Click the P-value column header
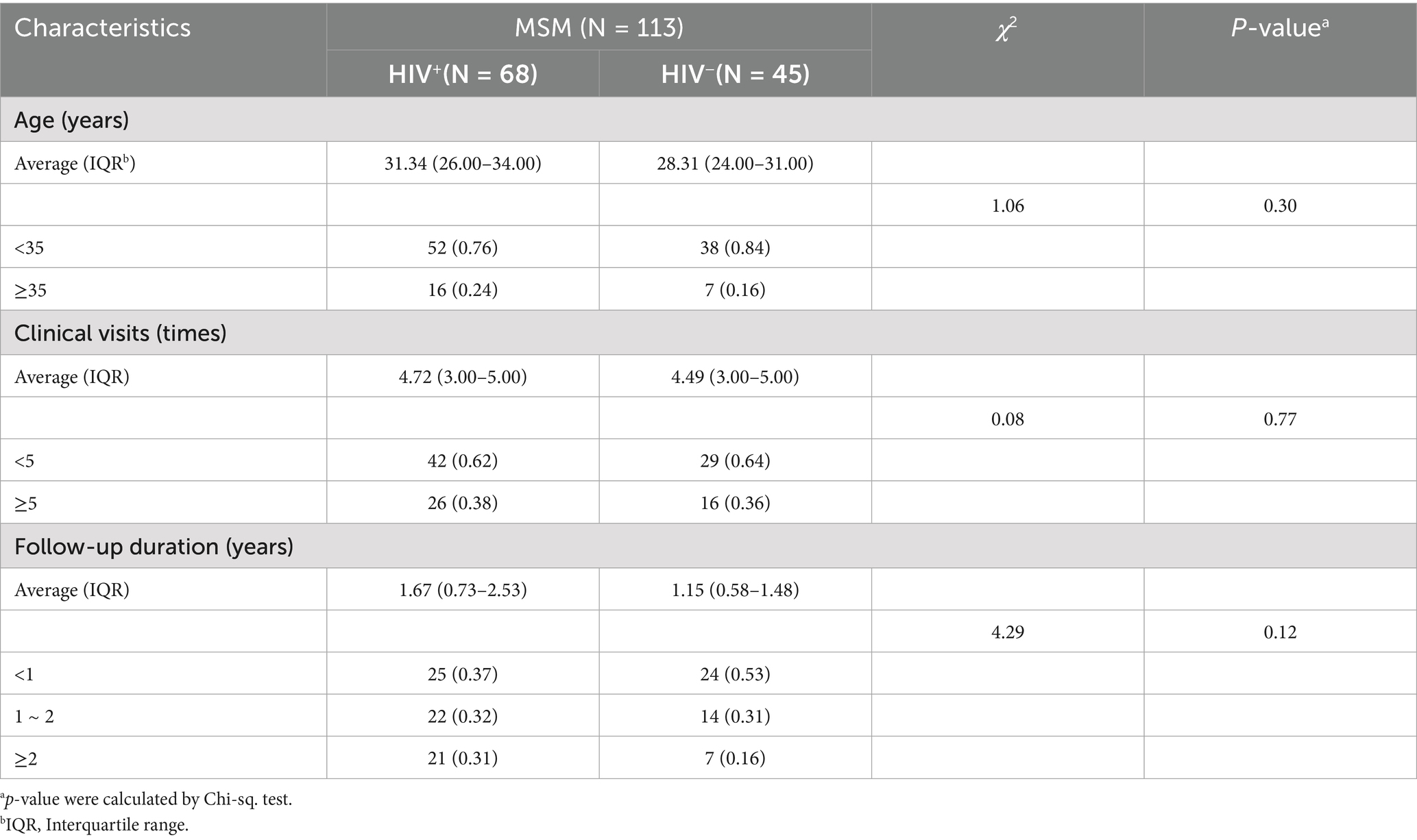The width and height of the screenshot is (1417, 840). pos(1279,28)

----------------

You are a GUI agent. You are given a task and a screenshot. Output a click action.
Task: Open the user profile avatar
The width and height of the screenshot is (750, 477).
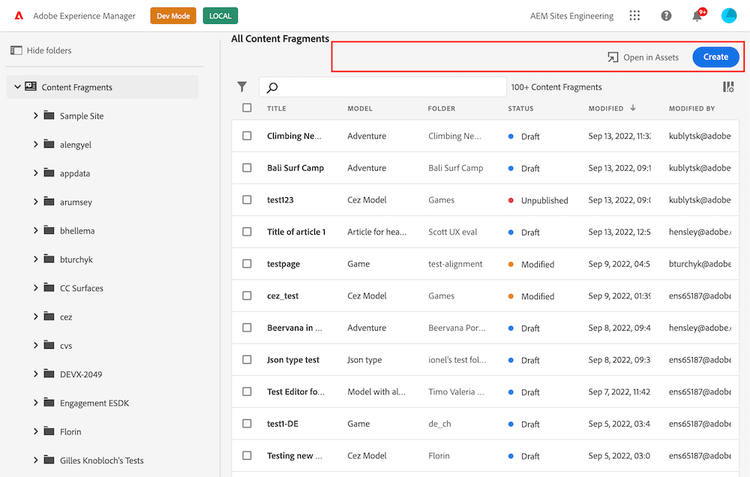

----------------

PROBLEM DETAILS:
From the entries above, print the lines beginning at the one with "You are a GUI" and stopping after the one with "The width and height of the screenshot is (750, 477).", exactly as written and with nothing else.

WRITTEN SOLUTION:
You are a GUI agent. You are given a task and a screenshot. Output a click action.
Task: Open the user profile avatar
The width and height of the screenshot is (750, 477).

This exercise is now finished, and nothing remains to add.